Я решил, что такому величеству надобно выдать что-нибудь покрепче собственных самоделок, и прочитал из Есенина. Сначала — что «если б я не был поэтом, то был бы разбойник и вор», потом — что «каждая задрипанная лошадь знает мою легкую походку», потом — «я не знаю, мой конец близок ли, далек ли, были синие глаза, в кабаках промокли», а когда дошел до «ты жива ль, моя старушка, жив и я, привет тебе, привет», то увидел, что глаза пахана увлажнились. Истинные бандиты и убийцы слезливы и чувствительны.
— Еще давай! — кричали мне.
— А ну, мразь, не видишь, может, человек устал? Может, он не хочит? Может, он спать хочит?
Тут последовало легкое многоточие, но в сравнении с виртуозным многоэтажием моего голубоглазого это, пожалуй, и многоэтажием не назовешь.
Все разбрелись по своим нарам, а меня с моим узелком и пальто перетащили поближе к пахану, то есть я возлег третьим, сразу после визиря.

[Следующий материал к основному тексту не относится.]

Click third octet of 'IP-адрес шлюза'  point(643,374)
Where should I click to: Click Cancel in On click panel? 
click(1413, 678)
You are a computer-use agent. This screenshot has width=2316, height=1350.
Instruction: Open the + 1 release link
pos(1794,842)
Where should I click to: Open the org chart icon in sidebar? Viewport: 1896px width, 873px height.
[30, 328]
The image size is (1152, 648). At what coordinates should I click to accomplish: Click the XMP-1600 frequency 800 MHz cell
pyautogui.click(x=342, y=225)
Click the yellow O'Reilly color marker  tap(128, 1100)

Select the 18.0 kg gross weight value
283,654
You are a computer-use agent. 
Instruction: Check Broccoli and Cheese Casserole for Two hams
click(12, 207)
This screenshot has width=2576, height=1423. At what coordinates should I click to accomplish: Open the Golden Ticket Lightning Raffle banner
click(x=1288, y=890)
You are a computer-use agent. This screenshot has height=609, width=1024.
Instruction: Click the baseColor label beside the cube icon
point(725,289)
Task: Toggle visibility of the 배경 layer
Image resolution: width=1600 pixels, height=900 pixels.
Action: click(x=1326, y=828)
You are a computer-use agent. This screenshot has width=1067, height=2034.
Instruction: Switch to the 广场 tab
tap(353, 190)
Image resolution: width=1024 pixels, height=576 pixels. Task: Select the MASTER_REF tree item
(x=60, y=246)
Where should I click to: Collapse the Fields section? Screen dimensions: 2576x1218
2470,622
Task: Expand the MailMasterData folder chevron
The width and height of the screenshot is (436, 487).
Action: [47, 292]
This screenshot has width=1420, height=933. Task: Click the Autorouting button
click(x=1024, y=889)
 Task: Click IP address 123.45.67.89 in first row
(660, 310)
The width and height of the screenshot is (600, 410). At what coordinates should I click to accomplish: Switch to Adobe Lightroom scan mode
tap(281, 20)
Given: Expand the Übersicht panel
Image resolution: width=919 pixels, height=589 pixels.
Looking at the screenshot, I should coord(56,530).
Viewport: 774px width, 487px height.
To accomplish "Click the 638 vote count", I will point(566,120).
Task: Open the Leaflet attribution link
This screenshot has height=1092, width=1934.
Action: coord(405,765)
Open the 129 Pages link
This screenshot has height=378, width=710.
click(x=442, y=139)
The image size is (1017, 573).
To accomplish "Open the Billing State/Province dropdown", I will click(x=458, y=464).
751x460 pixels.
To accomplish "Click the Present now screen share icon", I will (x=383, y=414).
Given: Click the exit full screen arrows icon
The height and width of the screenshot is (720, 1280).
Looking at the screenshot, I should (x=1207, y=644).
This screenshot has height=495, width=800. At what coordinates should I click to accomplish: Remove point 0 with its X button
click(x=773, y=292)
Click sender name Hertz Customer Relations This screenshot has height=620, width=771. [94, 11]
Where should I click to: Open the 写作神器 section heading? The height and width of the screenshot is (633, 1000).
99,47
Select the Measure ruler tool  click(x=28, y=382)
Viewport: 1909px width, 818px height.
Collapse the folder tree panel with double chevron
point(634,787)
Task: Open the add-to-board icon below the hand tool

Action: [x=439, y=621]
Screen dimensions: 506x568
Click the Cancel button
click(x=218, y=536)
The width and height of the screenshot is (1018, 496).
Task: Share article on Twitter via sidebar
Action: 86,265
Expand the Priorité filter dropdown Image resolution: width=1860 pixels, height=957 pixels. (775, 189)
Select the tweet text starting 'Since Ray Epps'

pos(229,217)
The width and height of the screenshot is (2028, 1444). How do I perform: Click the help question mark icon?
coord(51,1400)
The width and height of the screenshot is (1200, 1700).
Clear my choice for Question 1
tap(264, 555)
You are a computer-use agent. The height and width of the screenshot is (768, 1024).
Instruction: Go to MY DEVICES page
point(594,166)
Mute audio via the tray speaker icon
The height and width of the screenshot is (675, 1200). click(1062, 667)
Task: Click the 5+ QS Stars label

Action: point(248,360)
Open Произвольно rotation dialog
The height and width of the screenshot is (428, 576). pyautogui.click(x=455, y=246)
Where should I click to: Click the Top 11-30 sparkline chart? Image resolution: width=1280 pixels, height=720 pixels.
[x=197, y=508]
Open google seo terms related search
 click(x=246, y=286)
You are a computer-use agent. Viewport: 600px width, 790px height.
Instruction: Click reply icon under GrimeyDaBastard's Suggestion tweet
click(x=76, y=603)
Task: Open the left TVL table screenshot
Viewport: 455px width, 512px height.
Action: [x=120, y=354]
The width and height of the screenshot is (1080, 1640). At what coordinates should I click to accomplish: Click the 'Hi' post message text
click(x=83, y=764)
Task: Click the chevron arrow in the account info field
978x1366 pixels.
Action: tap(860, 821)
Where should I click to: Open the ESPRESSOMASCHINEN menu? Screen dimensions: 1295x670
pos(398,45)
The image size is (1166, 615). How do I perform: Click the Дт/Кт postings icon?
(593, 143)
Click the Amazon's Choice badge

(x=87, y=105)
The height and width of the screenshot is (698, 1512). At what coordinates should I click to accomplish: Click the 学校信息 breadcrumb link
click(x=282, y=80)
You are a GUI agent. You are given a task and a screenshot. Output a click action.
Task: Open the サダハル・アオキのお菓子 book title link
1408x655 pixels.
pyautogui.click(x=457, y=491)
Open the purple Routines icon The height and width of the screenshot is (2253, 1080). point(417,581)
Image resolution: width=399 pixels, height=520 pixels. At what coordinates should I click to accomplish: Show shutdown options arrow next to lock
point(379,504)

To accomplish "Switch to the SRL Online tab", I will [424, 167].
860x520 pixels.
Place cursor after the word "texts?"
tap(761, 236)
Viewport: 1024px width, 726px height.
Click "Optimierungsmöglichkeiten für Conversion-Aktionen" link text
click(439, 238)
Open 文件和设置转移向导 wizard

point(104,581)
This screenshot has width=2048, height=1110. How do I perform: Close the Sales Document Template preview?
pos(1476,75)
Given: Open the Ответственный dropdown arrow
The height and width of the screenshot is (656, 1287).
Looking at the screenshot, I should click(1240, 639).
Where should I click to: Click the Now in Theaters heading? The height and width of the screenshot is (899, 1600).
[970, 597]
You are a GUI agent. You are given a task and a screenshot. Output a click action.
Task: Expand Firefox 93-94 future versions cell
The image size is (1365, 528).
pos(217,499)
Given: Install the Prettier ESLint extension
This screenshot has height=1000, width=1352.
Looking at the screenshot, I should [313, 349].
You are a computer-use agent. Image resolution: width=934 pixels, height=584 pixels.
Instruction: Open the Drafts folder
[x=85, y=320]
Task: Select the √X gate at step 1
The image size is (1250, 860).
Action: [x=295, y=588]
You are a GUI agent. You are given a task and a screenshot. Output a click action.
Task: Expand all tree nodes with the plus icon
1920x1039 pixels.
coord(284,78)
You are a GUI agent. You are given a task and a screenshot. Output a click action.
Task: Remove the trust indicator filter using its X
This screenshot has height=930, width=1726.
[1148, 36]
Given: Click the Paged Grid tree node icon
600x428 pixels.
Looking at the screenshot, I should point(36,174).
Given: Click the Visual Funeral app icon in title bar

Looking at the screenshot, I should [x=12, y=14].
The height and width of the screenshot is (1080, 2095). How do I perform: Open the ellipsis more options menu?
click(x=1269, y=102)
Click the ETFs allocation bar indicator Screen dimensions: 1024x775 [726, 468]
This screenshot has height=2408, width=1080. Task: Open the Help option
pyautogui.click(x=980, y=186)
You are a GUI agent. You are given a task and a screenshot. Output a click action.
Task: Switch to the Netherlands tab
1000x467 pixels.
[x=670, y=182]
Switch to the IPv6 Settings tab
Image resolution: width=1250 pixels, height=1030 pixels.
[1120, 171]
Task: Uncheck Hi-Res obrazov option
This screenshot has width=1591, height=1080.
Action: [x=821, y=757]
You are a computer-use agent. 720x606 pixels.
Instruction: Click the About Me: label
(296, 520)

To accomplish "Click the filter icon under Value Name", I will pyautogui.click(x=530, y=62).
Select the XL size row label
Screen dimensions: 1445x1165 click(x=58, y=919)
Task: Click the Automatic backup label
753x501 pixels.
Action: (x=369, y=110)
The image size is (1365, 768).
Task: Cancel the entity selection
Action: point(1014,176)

Эх, эх, никогда не достигал я таких вершин, такой близости к высоким сферам: ни до тюрьмы, ни после нее! Вообще-то подальше, подальше надобно от вельмож, от этой пляски по канату над пропастью. На меня даже начальнички среднего ранга смотрели косо. Подлизывайся, не подлизывайся — все равно. Чем-то я им, как правило, не нравился, хотя, право же, был тих, скромен и редко взрывался (ну, тогда все!). Зато тут, в этой своре подонков, которых побаивались даже тюремщики и вертухаи, мне повезло: а то, говорят, они не только обворовать могут, но и полоснуть ножичком ни за что ни про что. Нет, мне чертовски повезло! Анекдот! Я занял положение неприкасаемого, однако сразу сообразил, что нельзя допускать ни малейшей фамильярности, сохранять дистанцию. Мне даже тыкать перестали, говорили «вы».
Бог мой, какими привилегиями я пользовался! Например, при раздаче хлеба мне вручалась третья, лучшая пайка, и никто не возражал. А однажды, когда разыгралась у параши драка и кто-то кричал, что его опять обделили довесками, я вмешался и предложил:
— Пожалуйста, возьми в обмен на мою.
Это произвело потрясающее впечатление даже на пахана, и с тех пор меня почитали как справедливейшего человека. Я был им — суд праведный, когда возникали ссоры. А когда нас гнали в баню и нары растаскивались на доски, их тащили все, кроме нашей верхушки — пахана, визиря и меня. В бане эти доски ошпаривали и под зорким наблюдением вертухаев старательно терли. В тюрьме больше всего боялись, чтобы не завелись вши. Эпидемия тифа, как и всякая другая эпидемия, при перенаселенности камер грозила бедствием, за которое строго взыскивали с тюремного начальства (вплоть до расстрела). Наша камера проделывала санитарную процедуру на совесть, придраться было не к чему. Но в остальном — жила своей жизнью.